9. Each share of the issuer's Series B Preferred Stock automatically converted into 1.11111 shares of the issuer's Common Stock on July 21, 2015 in connection with the closing of the issuer's sale of its Common Stock in its IPO pursuant to the Registration Statement, and had no expiration date.
10. The reporting person's wife is the trustee of the Ann VanDeWater Parfet 2006 Revocable Trust, Dated May 5, 2006. The reporting person disclaims beneficial ownership of such securities, and the inclusion of these securities in this report shall not be deemed an admission of beneficial ownership of the reported securities for purposes of Section 16 or for any other purposes.
11. The reporting person is the trustee of the Donald R. Parfet 2006 Trust, Dated May 1, 2006.
12. The reporting person is a managing member of Palmero Group LLC, and has sole voting and shared dispositive power over the shares held by Palmero Group LLC. The reporting person disclaims beneficial ownership over such securities except to the extent of his pecuniary interest therein, and the inclusion of these securities in this report shall not be deemed an admission of beneficial ownership of the reported securities for purposes of Section 16 or for any other purposes.

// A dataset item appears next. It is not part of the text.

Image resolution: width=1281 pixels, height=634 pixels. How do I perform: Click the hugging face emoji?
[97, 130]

13. The warrant is exercisable at any time at the holder's election on a one-for one basis and automatically terminates on the completion of the issuer's initial public offering if not earlier exercised.

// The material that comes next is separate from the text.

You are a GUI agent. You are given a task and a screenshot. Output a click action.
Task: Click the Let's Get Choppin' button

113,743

14. The warrant has a net exercise provision under which the holder, in lieu of paying the exercise price in cash, can surrender the warrant and receive a net number of shares of preferred stock based on the fair market value of such stock at the time of exercise, after deducting the aggregate exercise price.
15. Represents the number of shares that were withheld by the issuer in satisfaction of the exercise price of the warrants listed in Table II and does not represent a sale of securities by the reporting person.
Remarks:
/s/ Sukhi Jagpal as attorney-in-fact for Donald Parfet 07/21/2015
** Signature of Reporting Person Date
Reminder: Report on a separate line for each class of securities beneficially owned directly or indirectly.
* If the form is filed by more than one reporting person, see Instruction 4 (b)(v).
** Intentional misstatements or omissions of facts constitute Federal Criminal Violations See 18 U.S.C. 1001 and 15 U.S.C. 78ff(a).